Armed with an $8 million grant from the National Institutes of Health, researchers at the University of Pennsylvania in Philadelphia will evaluate the long-term risks and benefits of transplanting kidneys from HCV-positive donors into HCV-negative recipients and compare outcomes with those attained following transplantation of HCV-negative kidneys into HCV-negative recipients.

“Most of the studies that have been done so far, including the MYTHIC study, were pretty small — MYTHIC had only 30 patients — so what’s quantitatively different about THINKER-NEXT is that it will involve 200 kidney transplants at eight centers and, as it is a registered trial, there will be a very careful assessment of any adverse reactions,” Peter Reese, MD, professor of medicine and epidemiology, Perelman School of Medicine, Philadelphia, Pennsylvania, told Medscape Medical News.

“So I think the study will give us more definitive data, and hopefully these data will prove to be more reassuring to patients and centers nationwide,” he added.

The trial will take place over the next 5 years and will be led by Reese and Douglas Schaubel, PhD, professor of biostatistics, University of Pennsylvania.

THINKER Trial

In the first stage of the project, lead investigators Reese and David Goldberg, MD, now at the University of Miami in Florida, learned they could cure HCV in transplant recipients using a full regimen of grazoprevir in combination with elbasvir, with or without ribavirin (Zepatier, Merck).

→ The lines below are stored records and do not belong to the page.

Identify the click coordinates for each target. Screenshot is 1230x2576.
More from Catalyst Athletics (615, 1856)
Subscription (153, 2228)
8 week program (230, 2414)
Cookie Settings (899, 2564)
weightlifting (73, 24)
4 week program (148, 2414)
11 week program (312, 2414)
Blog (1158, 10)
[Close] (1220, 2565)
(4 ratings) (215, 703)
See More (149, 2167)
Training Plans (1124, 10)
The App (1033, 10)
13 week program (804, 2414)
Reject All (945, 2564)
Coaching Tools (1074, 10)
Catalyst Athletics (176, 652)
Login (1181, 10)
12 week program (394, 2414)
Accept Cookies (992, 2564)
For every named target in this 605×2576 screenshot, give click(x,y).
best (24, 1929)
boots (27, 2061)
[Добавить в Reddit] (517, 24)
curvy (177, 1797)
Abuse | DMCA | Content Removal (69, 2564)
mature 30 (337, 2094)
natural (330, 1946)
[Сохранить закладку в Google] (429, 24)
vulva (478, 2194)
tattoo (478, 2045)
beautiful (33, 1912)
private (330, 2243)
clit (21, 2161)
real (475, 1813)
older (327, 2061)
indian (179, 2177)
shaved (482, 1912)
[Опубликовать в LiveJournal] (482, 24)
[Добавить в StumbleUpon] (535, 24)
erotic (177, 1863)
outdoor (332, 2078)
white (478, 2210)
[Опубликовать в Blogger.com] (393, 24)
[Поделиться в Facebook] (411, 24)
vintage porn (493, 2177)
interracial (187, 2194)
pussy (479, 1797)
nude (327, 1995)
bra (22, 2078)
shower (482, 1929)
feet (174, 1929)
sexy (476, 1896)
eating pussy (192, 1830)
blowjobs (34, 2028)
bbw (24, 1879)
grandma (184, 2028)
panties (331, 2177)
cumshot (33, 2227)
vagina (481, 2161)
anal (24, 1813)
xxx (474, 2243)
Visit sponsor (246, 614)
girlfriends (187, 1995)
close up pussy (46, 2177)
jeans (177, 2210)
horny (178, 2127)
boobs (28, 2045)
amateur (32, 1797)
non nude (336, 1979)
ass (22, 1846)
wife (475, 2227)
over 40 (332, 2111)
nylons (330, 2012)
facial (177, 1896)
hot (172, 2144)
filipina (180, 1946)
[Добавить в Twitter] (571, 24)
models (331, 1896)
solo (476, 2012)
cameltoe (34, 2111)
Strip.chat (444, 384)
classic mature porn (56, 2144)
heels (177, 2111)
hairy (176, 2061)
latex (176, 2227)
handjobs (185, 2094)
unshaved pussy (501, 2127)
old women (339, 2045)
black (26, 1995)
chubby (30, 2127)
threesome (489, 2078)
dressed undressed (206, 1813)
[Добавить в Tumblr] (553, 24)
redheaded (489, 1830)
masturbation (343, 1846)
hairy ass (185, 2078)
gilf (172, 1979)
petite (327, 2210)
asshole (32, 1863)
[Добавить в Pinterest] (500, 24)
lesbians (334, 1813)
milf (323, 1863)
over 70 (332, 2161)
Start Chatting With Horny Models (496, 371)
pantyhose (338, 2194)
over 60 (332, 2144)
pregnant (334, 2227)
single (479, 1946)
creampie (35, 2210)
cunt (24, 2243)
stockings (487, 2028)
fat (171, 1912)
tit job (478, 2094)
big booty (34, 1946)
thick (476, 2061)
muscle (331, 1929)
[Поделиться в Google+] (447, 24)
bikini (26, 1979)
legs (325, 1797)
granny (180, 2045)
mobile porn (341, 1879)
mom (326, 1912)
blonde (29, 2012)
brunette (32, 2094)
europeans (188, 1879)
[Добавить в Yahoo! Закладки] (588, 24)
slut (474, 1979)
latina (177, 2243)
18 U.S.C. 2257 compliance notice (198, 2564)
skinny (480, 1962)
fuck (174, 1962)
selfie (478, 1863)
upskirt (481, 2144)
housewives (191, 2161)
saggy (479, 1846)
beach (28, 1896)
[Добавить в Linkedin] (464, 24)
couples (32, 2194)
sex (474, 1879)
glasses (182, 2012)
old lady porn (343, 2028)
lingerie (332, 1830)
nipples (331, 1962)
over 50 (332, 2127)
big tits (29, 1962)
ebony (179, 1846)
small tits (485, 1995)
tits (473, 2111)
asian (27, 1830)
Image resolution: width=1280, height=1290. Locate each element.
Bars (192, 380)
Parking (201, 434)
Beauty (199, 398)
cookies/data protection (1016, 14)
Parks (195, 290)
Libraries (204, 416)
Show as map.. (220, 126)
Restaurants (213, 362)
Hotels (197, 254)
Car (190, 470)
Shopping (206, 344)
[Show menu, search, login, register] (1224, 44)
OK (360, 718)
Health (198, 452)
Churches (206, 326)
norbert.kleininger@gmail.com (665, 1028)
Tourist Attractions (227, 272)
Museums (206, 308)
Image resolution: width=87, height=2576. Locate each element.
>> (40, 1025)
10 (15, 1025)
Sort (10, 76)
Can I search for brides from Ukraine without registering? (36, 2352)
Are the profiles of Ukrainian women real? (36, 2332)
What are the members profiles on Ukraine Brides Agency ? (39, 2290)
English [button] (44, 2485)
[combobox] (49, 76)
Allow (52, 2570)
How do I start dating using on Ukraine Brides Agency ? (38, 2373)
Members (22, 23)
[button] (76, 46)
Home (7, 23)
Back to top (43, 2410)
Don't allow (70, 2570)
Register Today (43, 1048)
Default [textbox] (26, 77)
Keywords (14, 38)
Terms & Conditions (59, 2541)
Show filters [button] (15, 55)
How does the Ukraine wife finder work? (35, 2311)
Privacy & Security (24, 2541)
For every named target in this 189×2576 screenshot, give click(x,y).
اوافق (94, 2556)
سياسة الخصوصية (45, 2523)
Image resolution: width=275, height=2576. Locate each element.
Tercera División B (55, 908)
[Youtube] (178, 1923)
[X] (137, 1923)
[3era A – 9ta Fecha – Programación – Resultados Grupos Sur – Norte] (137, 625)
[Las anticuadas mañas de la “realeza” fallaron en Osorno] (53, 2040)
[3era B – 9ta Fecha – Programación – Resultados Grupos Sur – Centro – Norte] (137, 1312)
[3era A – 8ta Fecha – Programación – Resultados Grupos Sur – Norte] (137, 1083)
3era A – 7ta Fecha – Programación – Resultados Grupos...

“So far, the cure rates have been 100% in studies where patients were given a full course of antiviral treatment,” Reese said. “That is what we are hoping to find in our study and that is what we expect.”

Now, however, Reese and his fellow investigators also want to understand: How well do HCV-infected organs function when compared to others? Do patients who receive these organs experience any unique complications? Are they susceptible to any other viruses such as cytomegalovirus?

Answers to these and related questions are urgently needed as hundreds of kidneys from HCV-positive donors are still being discarded each year despite a waitlist of between 90,000 to 100,000 patients awaiting a donor kidney each year in the United States. “We know right now that many centers do not accept any of these [HCV-positive] kidneys — probably still half of them,” Reese said.

Decreasing Discard Rate, Increased Competition

This is still much better than when PENN-State researchers started using HCV-positive kidneys about 5 years ago when most were thrown away, he added. “The discard rate has gone down,” Reese affirmed, increasing the number of patients receiving a donor kidney by between 500 and 1000 extra kidney transplants a year. “We’re super happy about that, these kidneys have definitely expanded the transplant pool,” Reese said.

The flipside is that there is more competition for HCV-positive organs now. “When we started, a patient could sign up for these organs and get a transplant very quickly,” Reese recalled. “That’s no longer the case as enough centers have recognized that these kidneys are valuable, so now, patients may shorten their waiting time only by a bit if they sign up for these organs,” he observed.

Should THINKER-NEXT succeed in convincing the medical community that HCV-infected donor kidneys are safe to transplant, often skeptical patients may still need convincing. “I’ve probably talked to about 100 patients about these organs and people just weigh risks very differently,” Reese acknowledged.

“For some patients, they get nervous when they hear the word ‘virus’; for others, they have concerns about the stigma associated with HCV as these kidneys often come from drug users, so there are definitely a number of patients who will still say, ‘No thanks, I’m looking for a more straightforward experience,” he added.

“So information [from THINKER-NEXT] will be very important if we are to increase adoption of this practice across the country,” Reese emphasized in a statement.

The study was funded by the National Institutes of Health. Gilead Sciences is donating study drug sofosbuvir/velpatasvir (Epclusa). Reese has reported no relevant financial relationships.